D. Manuel Clemente presidiu à ordenação de dois diáconos permanentes, que desafiou a ser «obreiros constantes da verdadeira paz»

Foto: Arlindo Homem/Patriarcado de Lisboa

Lisboa, 13 set 2020 (Ecclesia) – O cardeal-patriarca de Lisboa alertou hoje para a criação constante de conflitos, num mundo cada vez mais interligado, que “muito distraem e nada constroem”.

“Não raro atingem-se pontos fulcrais, atinentes à vida no seu arco completo, à educação e à cultura, à justa convergência família-escola ou à política nacional e internacional.
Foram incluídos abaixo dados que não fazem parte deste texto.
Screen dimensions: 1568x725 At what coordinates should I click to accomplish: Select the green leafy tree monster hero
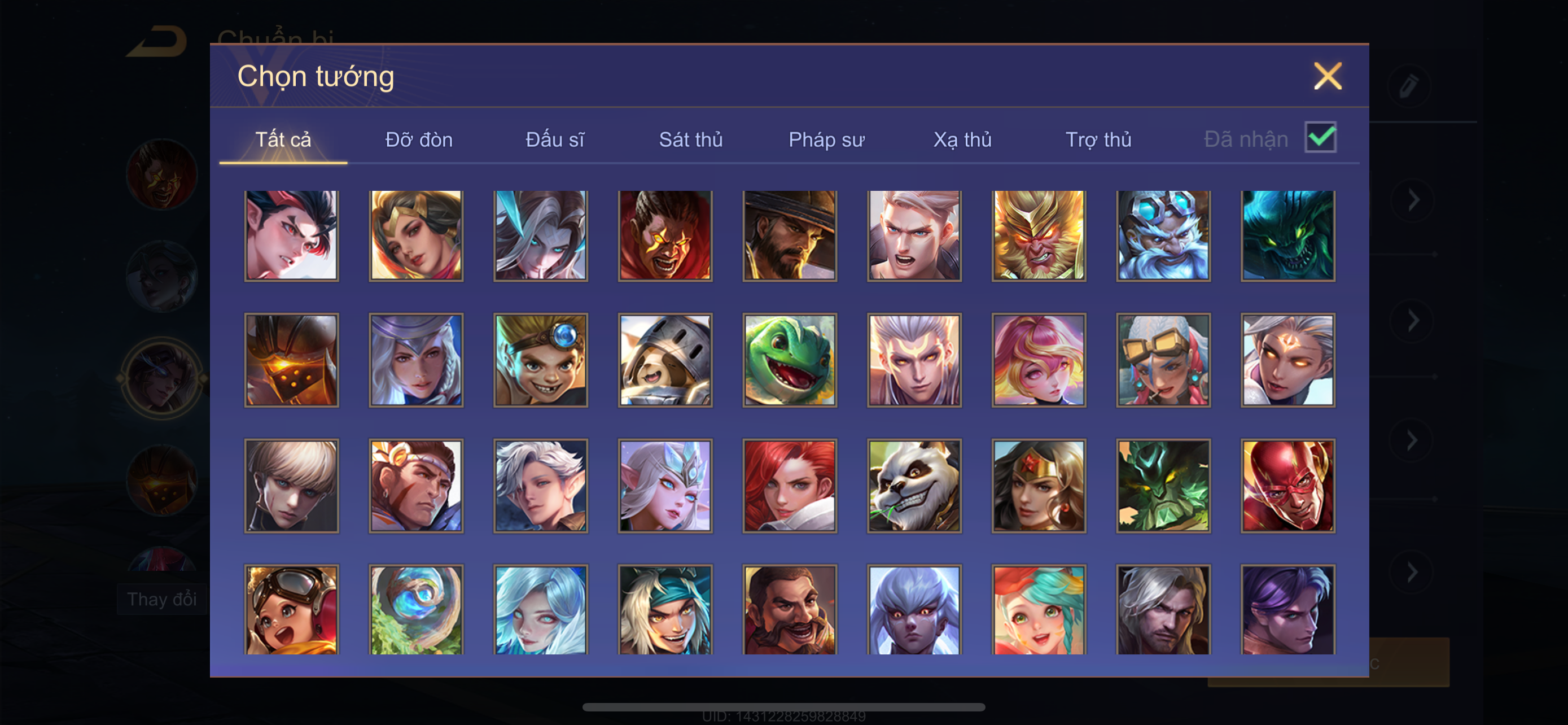(1163, 485)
Os debates fazem-se para ganhar uma parte e não para nos ganharmos todos, mais à frente”, disse D. Manuel Clemente, na Sé de Lisboa, durante a homilia da Missa a que presidiu esta tarde.
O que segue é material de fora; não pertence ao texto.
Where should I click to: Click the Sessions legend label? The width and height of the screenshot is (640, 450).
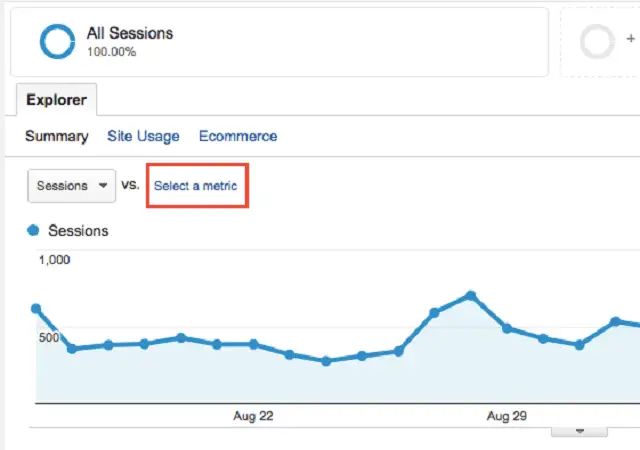pyautogui.click(x=78, y=230)
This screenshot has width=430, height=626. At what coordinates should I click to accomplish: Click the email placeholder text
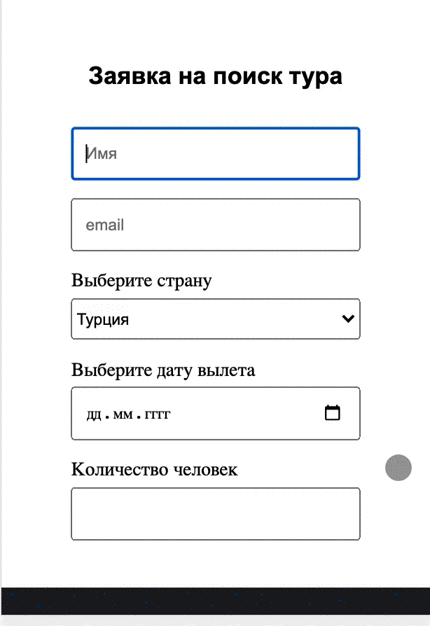click(105, 225)
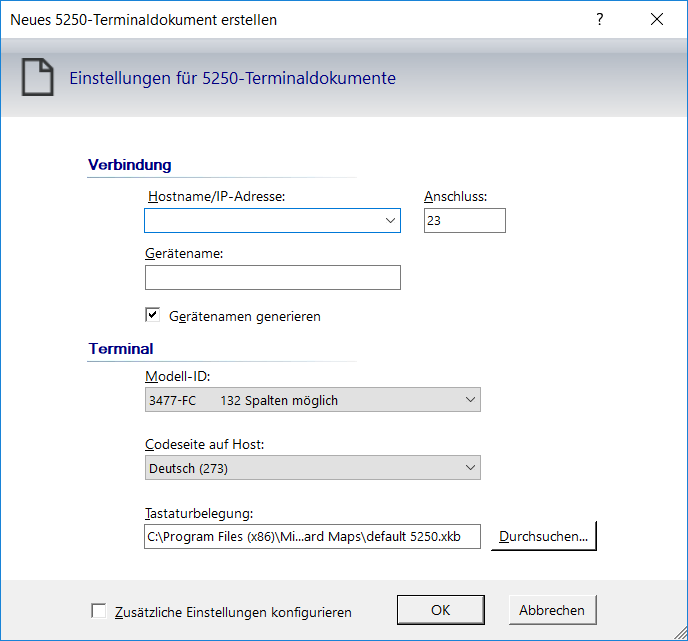This screenshot has width=688, height=641.
Task: Click the Modell-ID label
Action: tap(178, 376)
A celebração marcou a ordenação de dois diáconos permanentes da diocese, Carlos Marques e José Pedro Costa.

“Contamos convosco e com os vossos colegas diáconos para serdes, com a graça especial do sacramento recebido, obreiros constantes da verdadeira paz”, referiu D. Manuel Clemente aos novos diáconos.

O cardeal-patriarca sublinhou que os dois novos ministros foram ordenados para “a caridade, o serviço”, num novo ano pastoral dedicado particularmente à prática sociocaritativa.
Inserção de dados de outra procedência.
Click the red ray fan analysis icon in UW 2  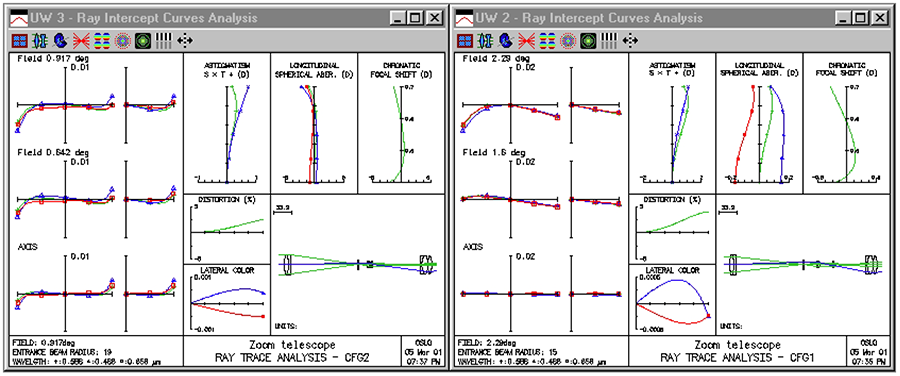pos(526,40)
“Quem se recorda do Deus de todos não fecha o coração a ninguém”, apontou.

Para D. Manuel Clemente, a Igreja vive os mesmos dos desafios da sociedade, nos seus vários recomeços, face à pandemia, dando como exemplo o “início da novo ano escolar, com as cautelas necessárias”.

“Em geral, e caso a caso, o desafio é grande”, exigindo “participação, criatividade e empenho”, assinalou.

O cardeal português deixou um elogio a todos os que têm trabalhado em favor de uma “sociedade verdadeiramente solidária”, considerando que a Igreja “presente em todas as frentes” deste esforço, porque os cristãos são “cidadãos entre cidadãos”.

A intervenção destacou ainda a importância de “perdoar” como Deus perdoa.

“A grande história mundial nunca resolveu um conflito com outro conflito”, advertiu.

Os dois leigos ordenados nesta celebração, transmitida online, são naturais da paróquia da Póvoa de Santa Iria (Carlos Marques) e da paróquia de Mafra (José Pedro Costa).

D. Manuel Clemente agradeceu às famílias e comunidades dos novos diáconos, bem como à equipa formadora do Patriarcado de Lisboa.

O Concílio Vaticano II (1962-1965) restaurou o diaconado permanente, a que podem aceder homens casados (depois de terem completado 35 anos de idade), o que não acontece com o sacerdócio.

O diaconado – primeiro grau do sacramento da Ordem (diáconos, presbíteros e bispos) – exercido por candidatos ao sacerdócio só é concedido a homens solteiros.